The international winners are:

  •  Dr. Lewis Cantley, of Weill Cornell Medical College, New York, N.Y., for research that illuminates the pathways that regulate normal cell growth and the defects that cause cell transformation leading to cancer.
  •  Dr. Michael Hall, of the University of Basel, in Basel, Switzerland, for his discovery of an enzyme that controls cell growth, which is critical to development and aging and widely implicated in cancers, diabetes, cardiovascular and immune diseases.
  • Dr. Lynne Maquat of the University of Rochester (N.Y.) School of Medicine and Dentistry for her discovery of nonsense-mediated messenger RNA decay, a quality control mechanism that removes flawed messenger RNA molecules that could trigger disease.
  •  Dr. Yoshinori Ohsumi of Tokyo Institute of Technology in Tokyo, Japan, for elucidating autophagy, a process in which cells clean up the garbage within themselves.
  •  Dr. Shimon Sakaguchi of Osaka University in Osaka, Japan, for his discovery of regulatory T cells, which keep the immune system from attacking healthy cells.
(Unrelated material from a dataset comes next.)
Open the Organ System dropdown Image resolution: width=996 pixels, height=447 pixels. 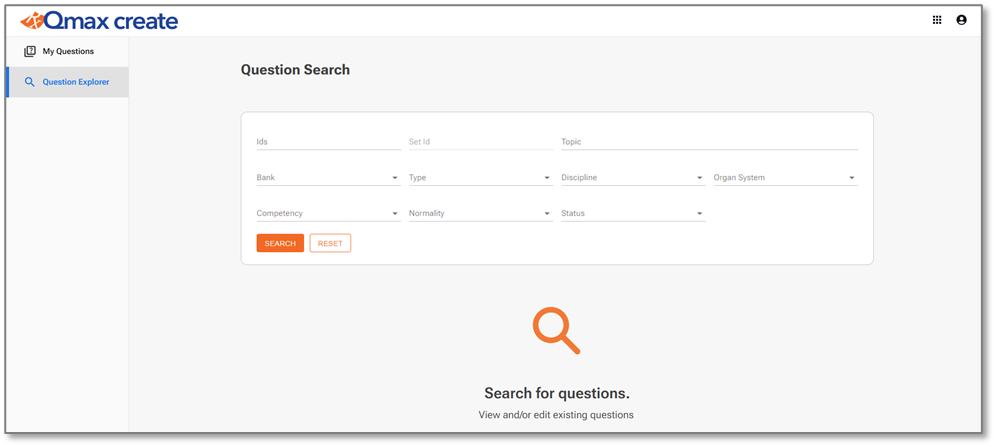tap(786, 178)
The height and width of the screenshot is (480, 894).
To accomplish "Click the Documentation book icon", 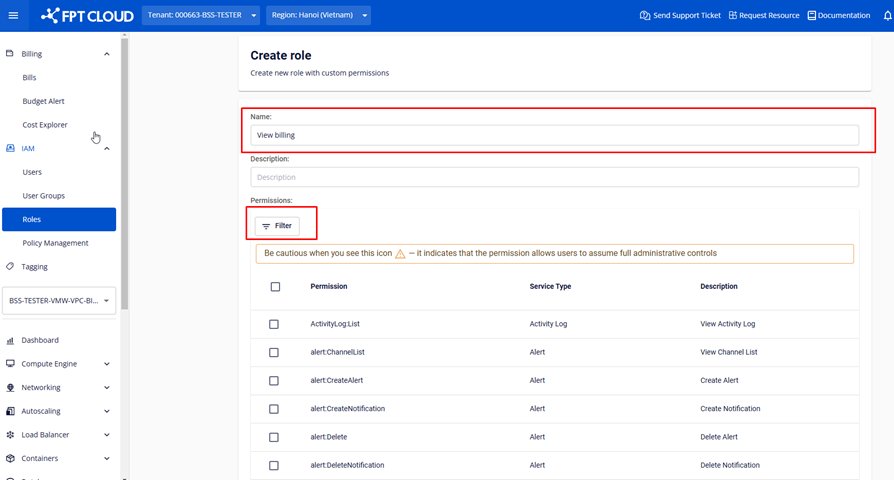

The selection committee honoured Rossant for work which has contributed to the understanding of human embryo development and stem cell origins.

Piot, currently the director of the London School of Hygiene and Tropical Medicine, is a former executive director of UNAIDS, the Joint United Nations Program on HIV-AIDS. The award credits his work in identifying the link between tuberculosis and HIV in Africa as well as his role on Ebola.

"Dr. Piot played a leading role in bringing the AIDS epidemic to the forefront of global attention, raising international commitments to its funding and building scientifically grounded responses to its control and treatment," the foundation's statement said.

At the beginning of his career, Piot was a researcher at the Institute of Tropical Medicine in Antwerp, Belgium when the laboratory in which he worked received a sample of blood from a Belgian nun who had died in a mysterious outbreak in Zaire, now the Democratic Republic of the Congo.

The Antwerp lab and another in Britain saw filoviruses in blood from the sample — Ebola is a filovirus — but could not do the tests to determine if this was Marburg virus, an already known filovirus, or a brand new pathogen.

Scientists at the U.S. Centers for Disease Control did that work and confirmed the outbreak was caused by a never before seen virus, which was later named Ebola. The Belgian, British and U.S. teams are all credited with the discovery of the new disease. Later, Piot travelled to Zaire as part of an international team that investigated the first known Ebola outbreak.